Заметки о моем поколении. Повесть, пьеса, статьи, стихи

22
18
20
22
24
26
28
30

А мальчишка-газетчик заинтересовался животным, которое подобралось к самым его ногам. Обычная дворняжка – лохматую шкуру она унаследовала от матери, породистой пуделихи, а стать – от отца, датского дога. И похоже, в предках у нее еще были канарейки – на холке торчало несколько желтых перышек…

Ну невозможно же продолжать в таком духе. На редактора со всех концов страны посыплются письма от владельцев собак с гневными воплями, что я не гожусь для этой работы.

Мне тридцать шесть лет.

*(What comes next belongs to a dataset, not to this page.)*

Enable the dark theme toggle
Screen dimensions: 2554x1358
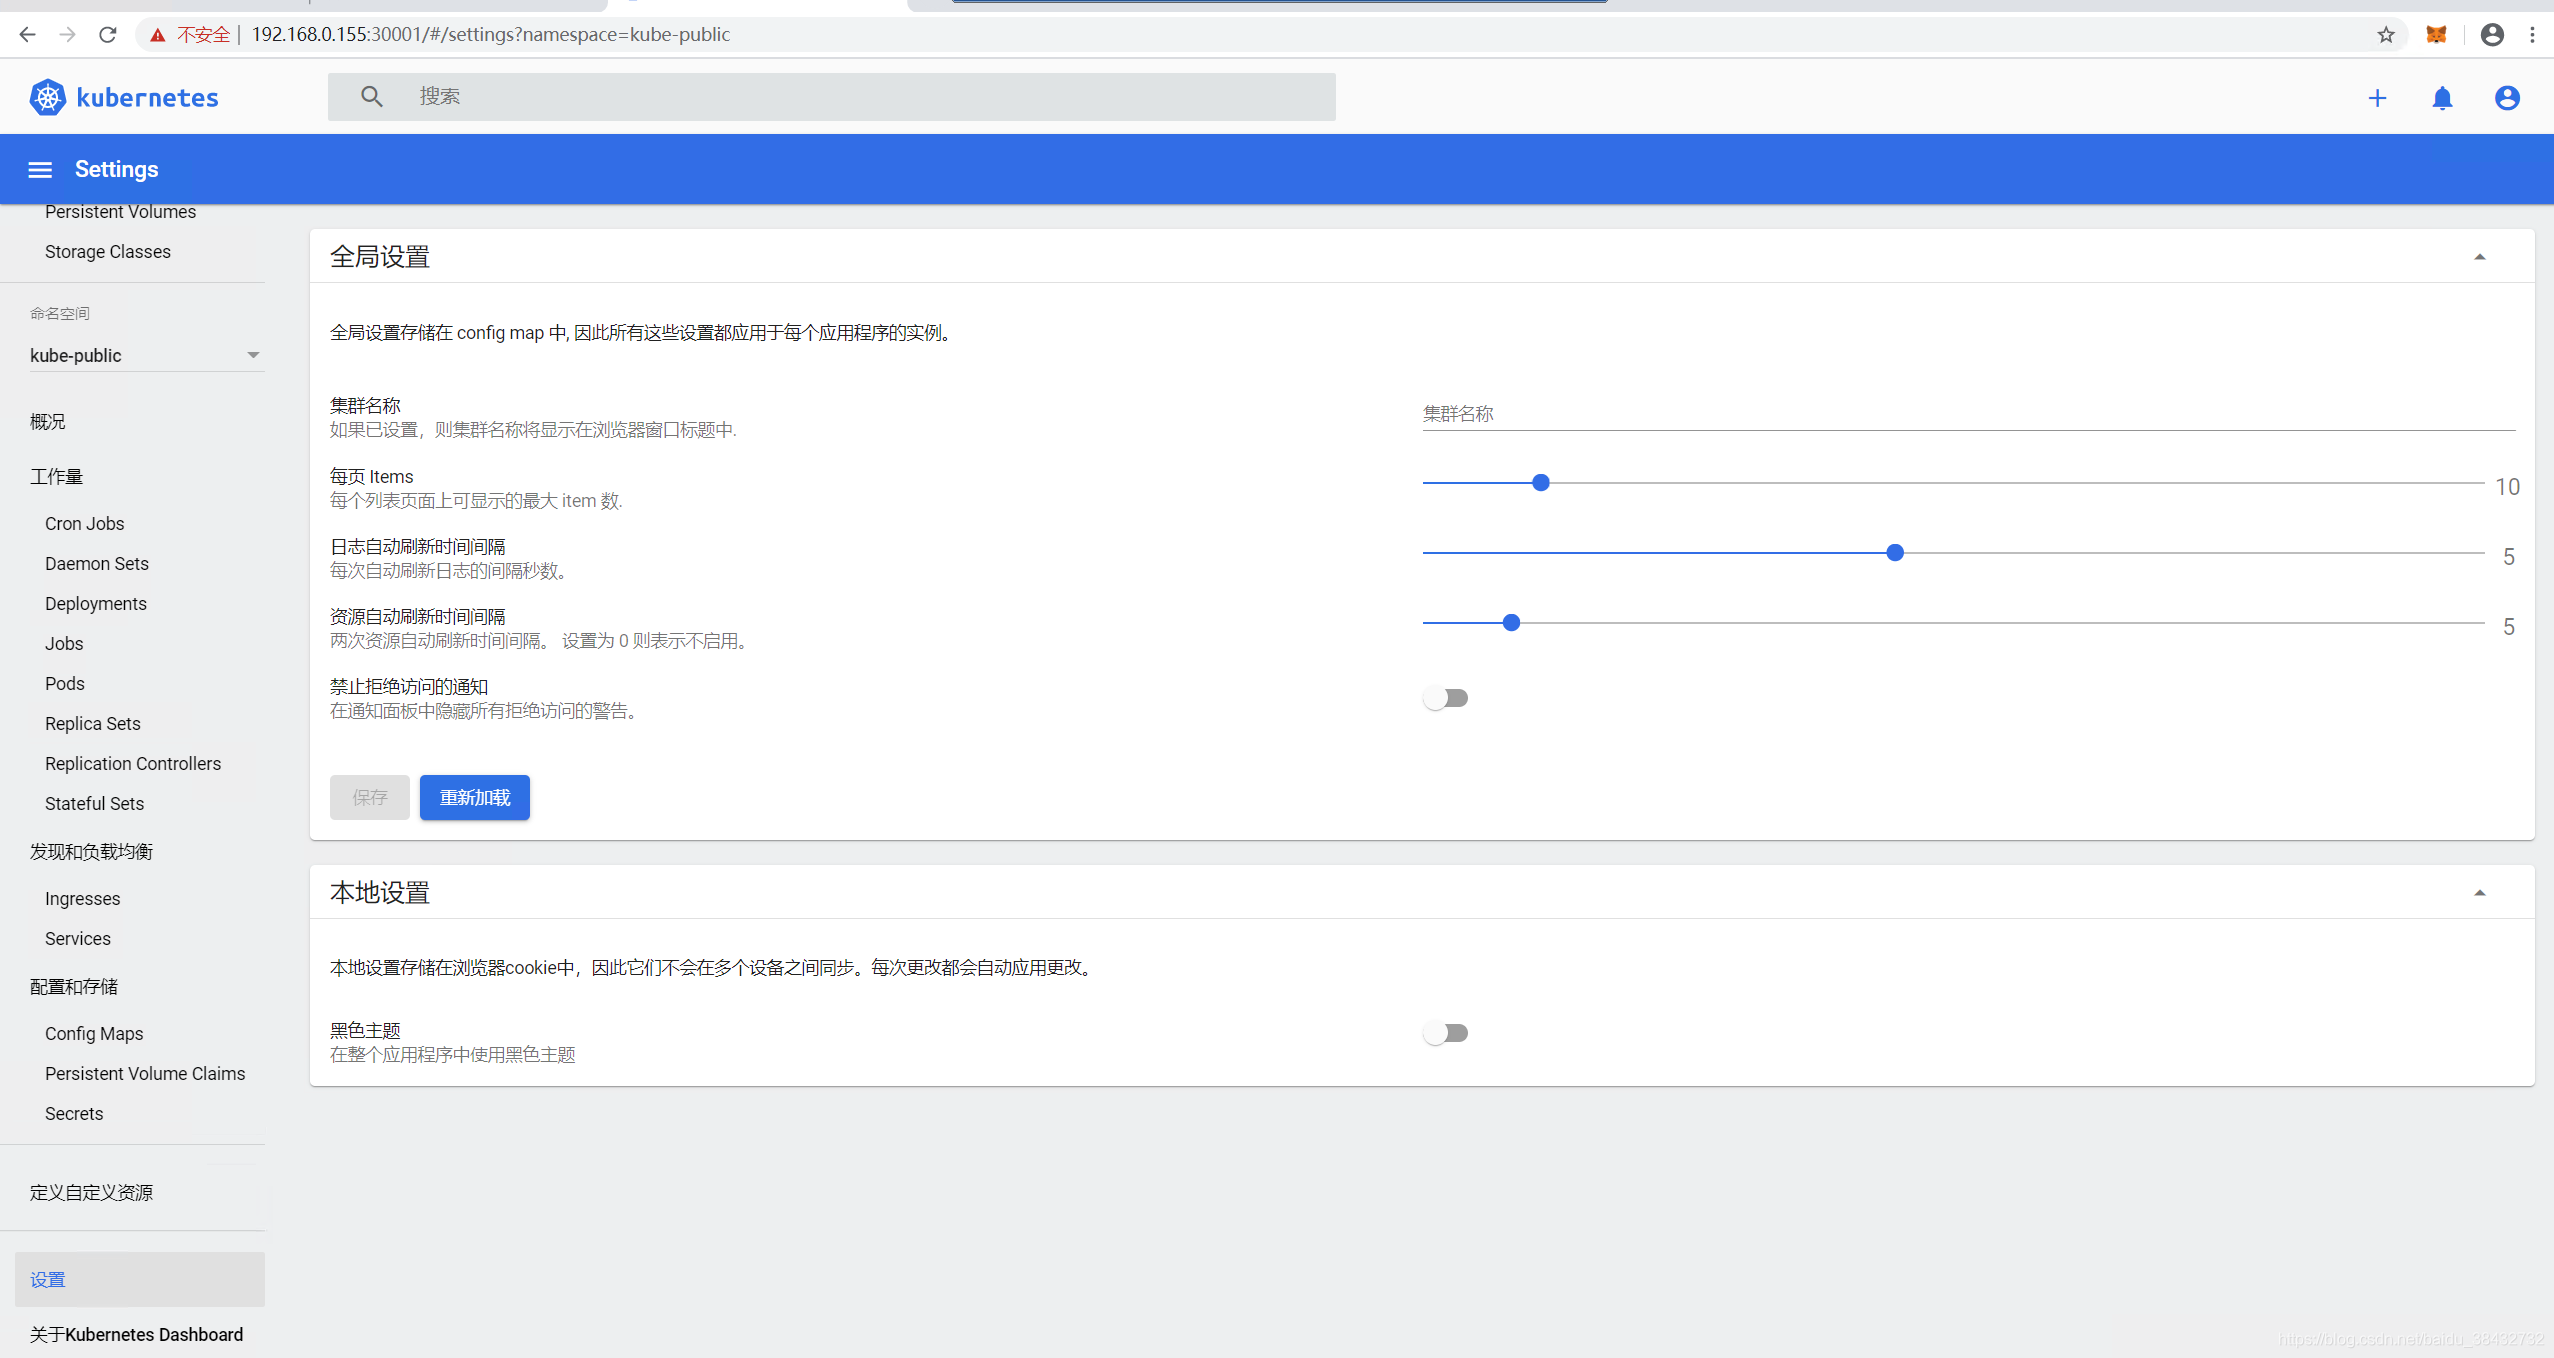click(1445, 1033)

Восемнадцать из них – за вычетом короткой военной интерлюдии – главным моим интересом оставалось сочинительство, так что я профессионал во всех смыслах этого слова. Однако даже и теперь, когда в очередной раз раздается вопль: «Ребенку нужно купить сапожки!» – и я сажусь и принимаюсь таращиться на остро отточенный карандаш и листок писчей бумаги, меня охватывает чувство полной беспомощности. Мне случается написать рассказ за три дня, хотя гораздо чаще проходит месяца полтора, прежде чем мне удается соорудить нечто, что не стыдно отправлять издателю. Можно, конечно, открыть томик из библиотечки по криминалистике и отыскать там тысячи сюжетов. Можно отправиться на большую или малую дорогу, в гостиную или на кухню, наслушаться всевозможных откровений, которых другим писателям хватит до конца жизни. Но все это ничто – не хватит даже на фальстарт.

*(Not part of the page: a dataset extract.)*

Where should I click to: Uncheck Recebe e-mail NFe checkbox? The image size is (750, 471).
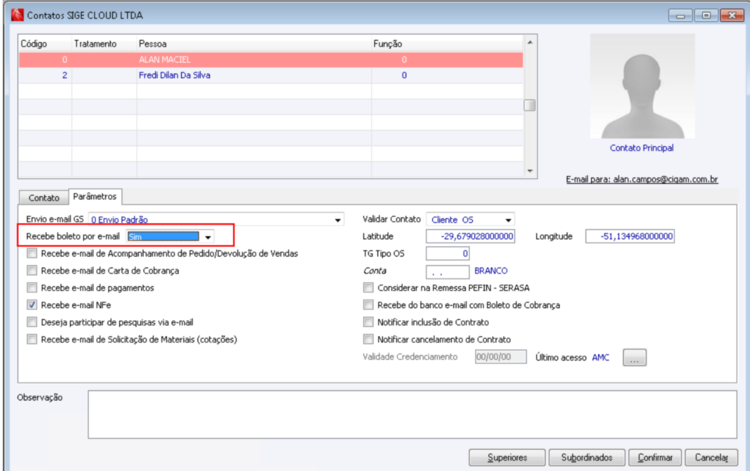click(32, 305)
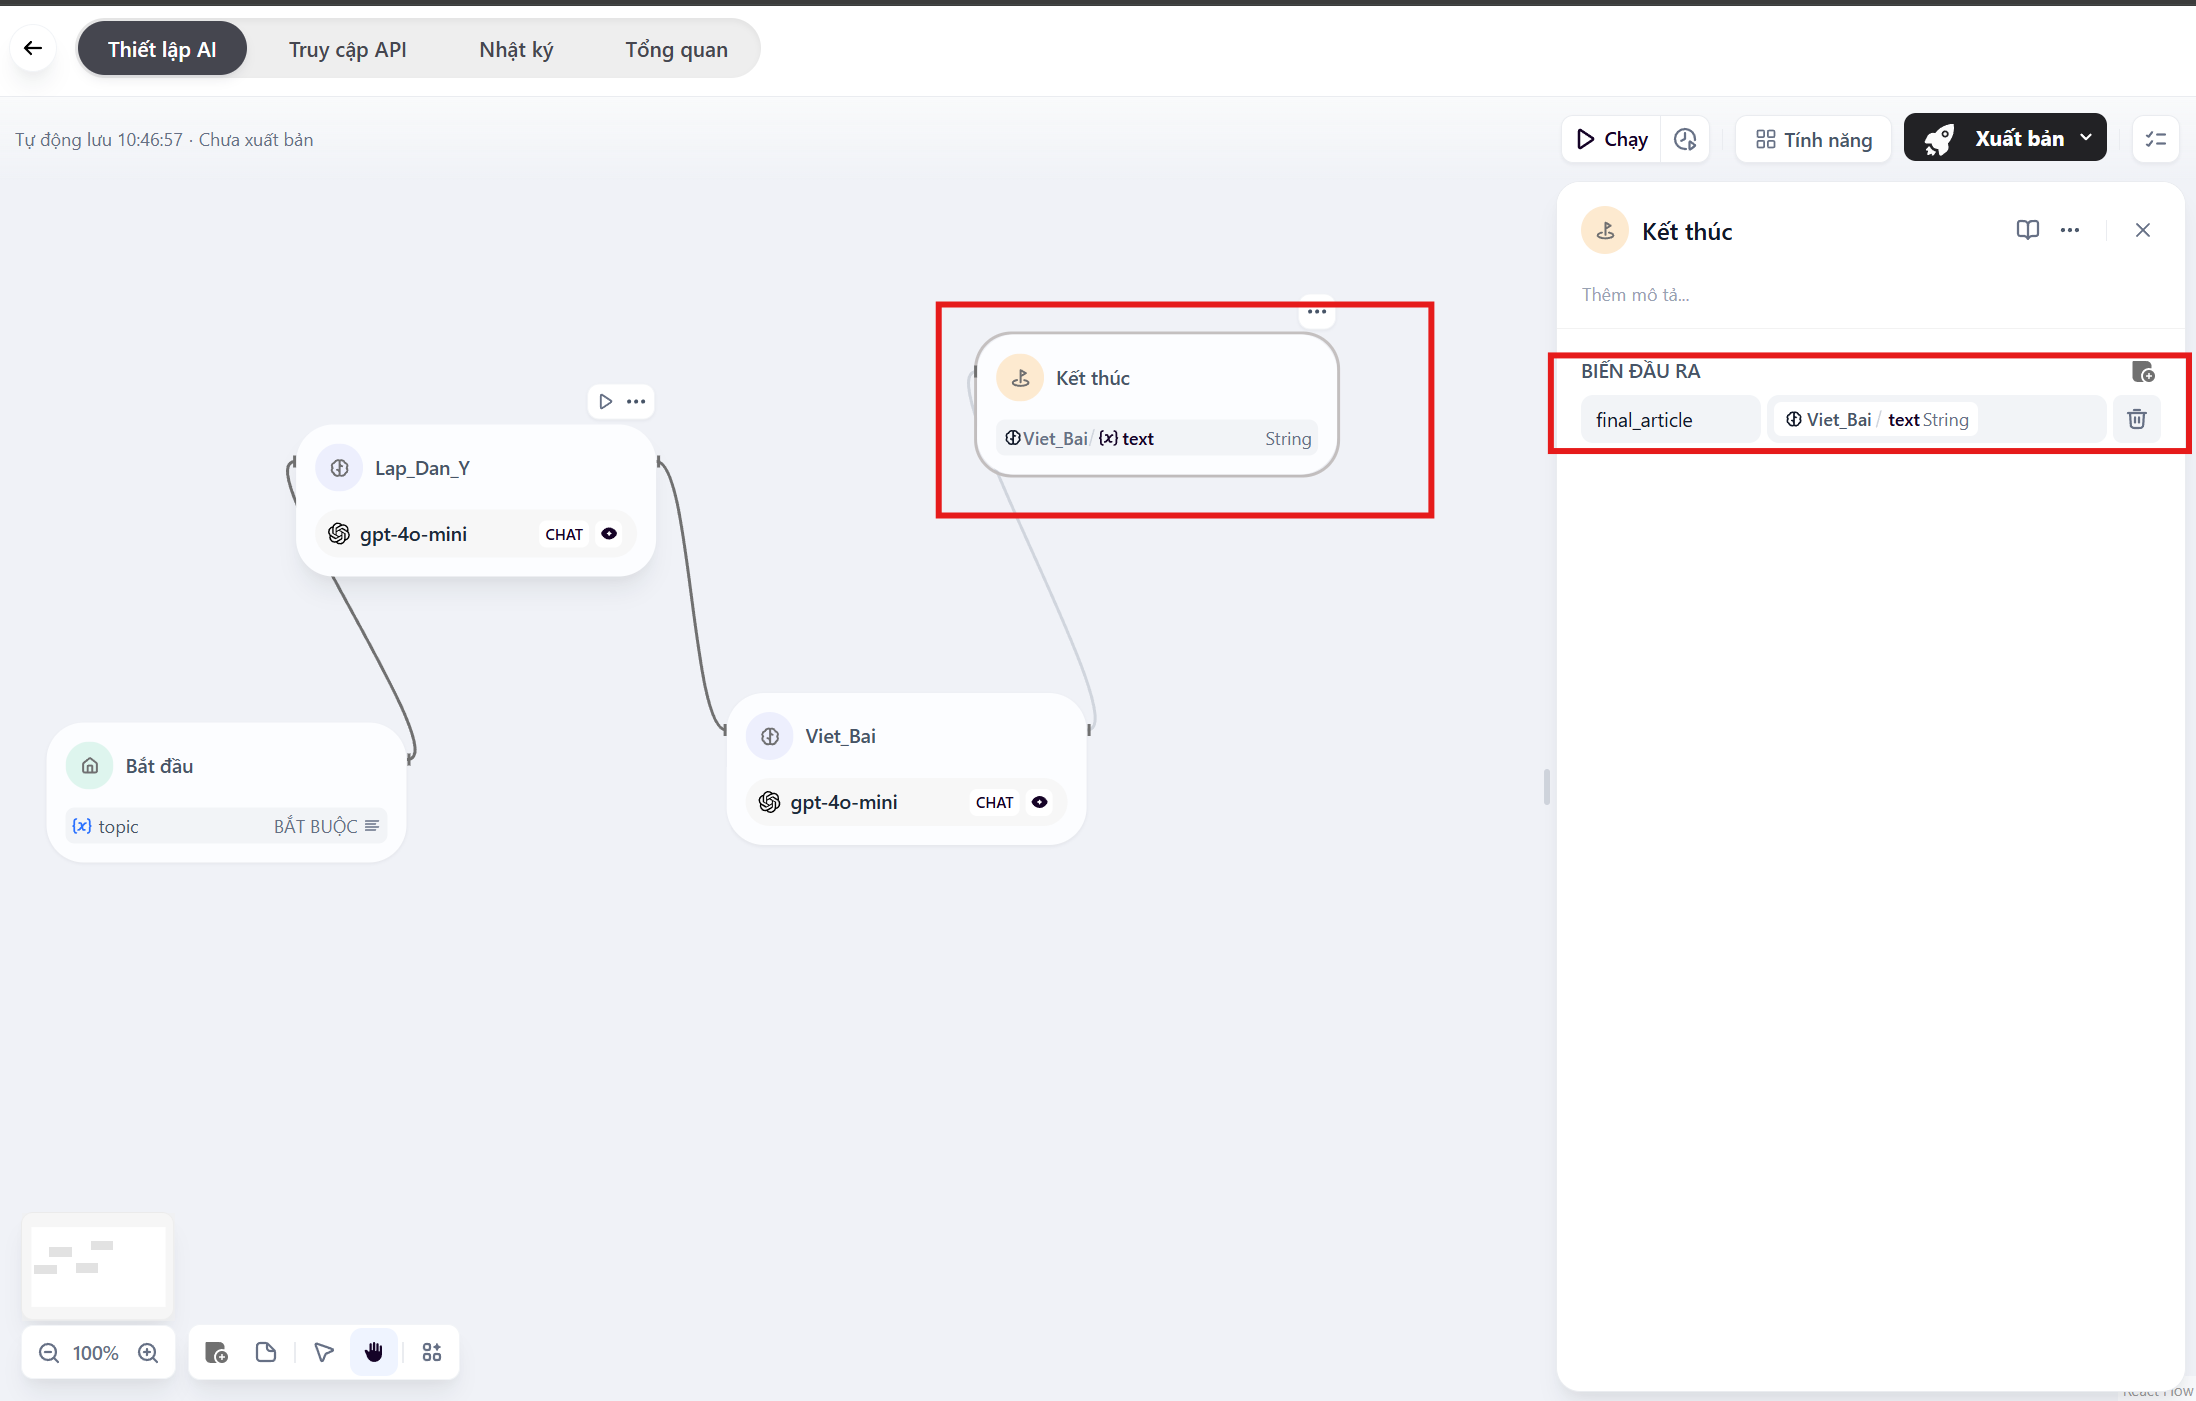The width and height of the screenshot is (2196, 1401).
Task: Open the Tính năng features button
Action: pos(1813,139)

Нам, авторам, постоянно приходится повторяться – эту горькую истину не изменишь. У каждого из нас есть за спиной два-три переживания, столь судьбоносных, так глубоко перевернувших душу, что нам кажется: больше никому и никогда не доводилось переживать вот именно такое смятение, и отчаяние, и замешательство, и затмение, и безнадежность, и унижение, и спасение, и озарение, и воздаяние, и смирение. Так мы осваиваем свое ремесло, кто лучше, кто хуже, и пересказываем две-три своих истории – всякий раз под новым соусом – кто десять раз, кто сто, пока нас соглашаются слушать.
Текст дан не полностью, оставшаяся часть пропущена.